Der Beschwerdeführer ist durch den angefochtenen Bescheid im verfassungsgesetzlich gewährleisteten Recht auf Gleichheit aller Staatsbürger vor dem Gesetz verletzt worden.

Der Bescheid wird aufgehoben.

Die Bundes-Architekten- und Ingenieurkonsulentenkammer ist schuldig, dem Beschwerdeführer zu Handen seines Vertreters die mit S 18.000,-- bestimmten Kosten des Verfahrens binnen 14 Tagen bei sonstiger Exekution zu ersetzen.

Begründung

Entscheidungsgründe:

I. 1. Der Beschwerdeführer ist Mitglied der Ingenieurkammer (nunmehr: der Architekten- und Ingenieurkonsulentenkammer) für Steiermark und Kärnten. Mit dem mit datierten und am zugestellten Erkenntnis des Disziplinarsenates der genannten Kammer wurde der Beschwerdeführer schuldig erkannt, gegen die Bestimmungen der Punkte 4.1. und 5.1. der Standesregeln der Österreichischen Ziviltechniker verstoßen und ein Disziplinarvergehen nach § 48 Abs 1 des Ingenieurkammergesetzes, BGBl. 71/1969 (IKG), begangen zu haben.

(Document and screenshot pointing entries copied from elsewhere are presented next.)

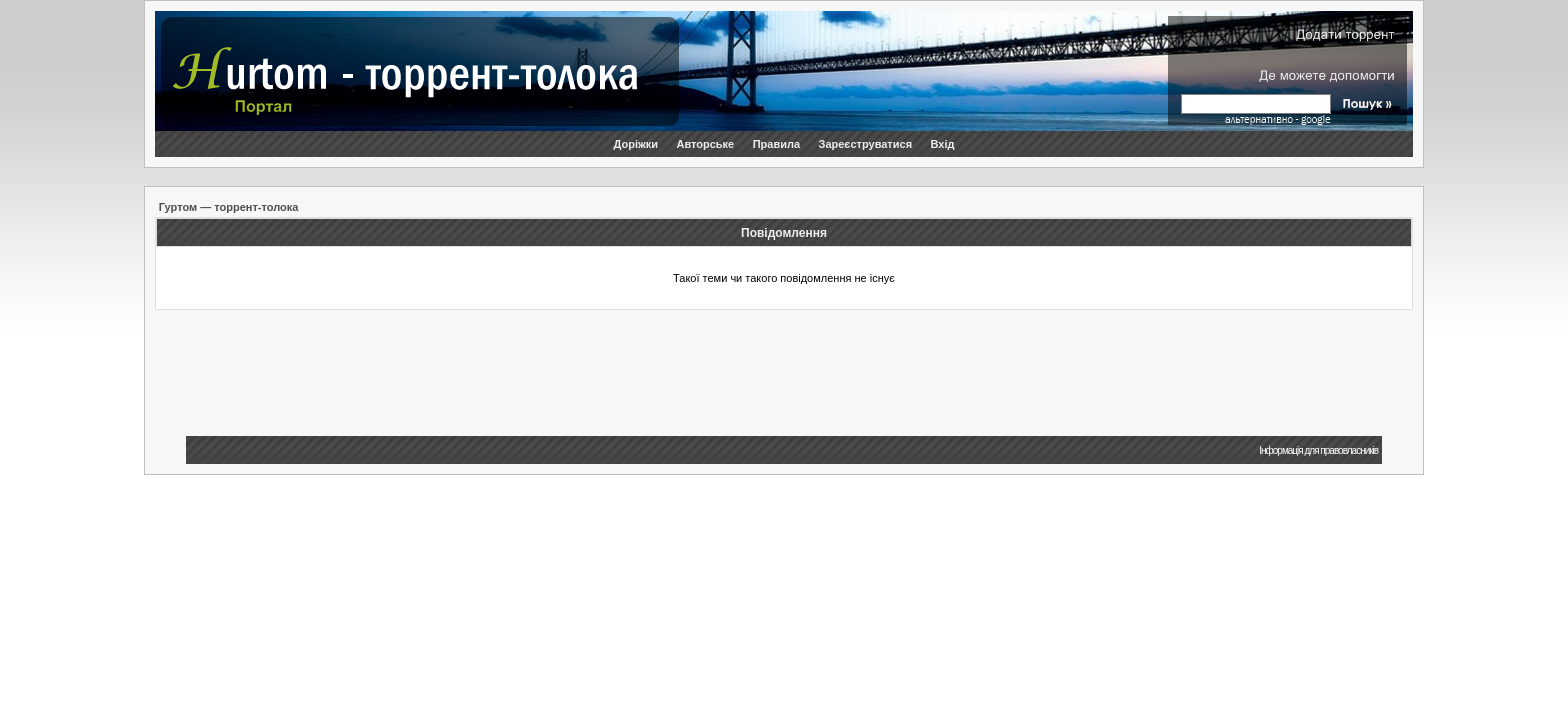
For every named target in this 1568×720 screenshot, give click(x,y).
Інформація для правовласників (1318, 450)
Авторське (705, 144)
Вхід (943, 144)
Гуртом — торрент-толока (229, 207)
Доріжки (635, 144)
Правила (776, 144)
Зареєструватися (866, 144)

Der gegen diesen Bescheid vom Beschwerdeführer erhobenen Berufung hat die Berufungskommission in Disziplinarangelegenheiten bei der Bundes-Ingenieurkammer mit Erkenntnis vom nicht Folge gegeben.

2. Gegen diesen Berufungsbescheid richtet sich die auf Art 144 Abs 1 B-VG gestützte Beschwerde, in welcher die Aufhebung des angefochtenen Bescheides beantragt wird.

3. Die belangte Behörde hat die Verwaltungsakten vorgelegt, in der Sache aber keine Äußerung erstattet.

II. Der Beschwerde kommt im Ergebnis Berechtigung zu, ohne daß auf ihr Vorbringen im einzelnen einzugehen ist:

1. Die belangte Berufungskommission hat sich im angefochtenen Bescheid auf das - in der Berufung herangezogene - Erkenntnis VfSlg. 12481/1990 gestützt. Mit diesem Erkenntnis hat der Verfassungsgerichtshof Teile der §§6 und 31 IKG wegen Verletzung der verfassungsgesetzlich gewährleisteten Erwerbsausübungsfreiheit durch die Ermächtigung zur generellen Festlegung verbindlicher Mindestgebühren für jede Ziviltechnikerleistung aufgehoben; zugleich sprach der Gerichtshof aus, daß die Aufhebung mit Ablauf des in Kraft tritt.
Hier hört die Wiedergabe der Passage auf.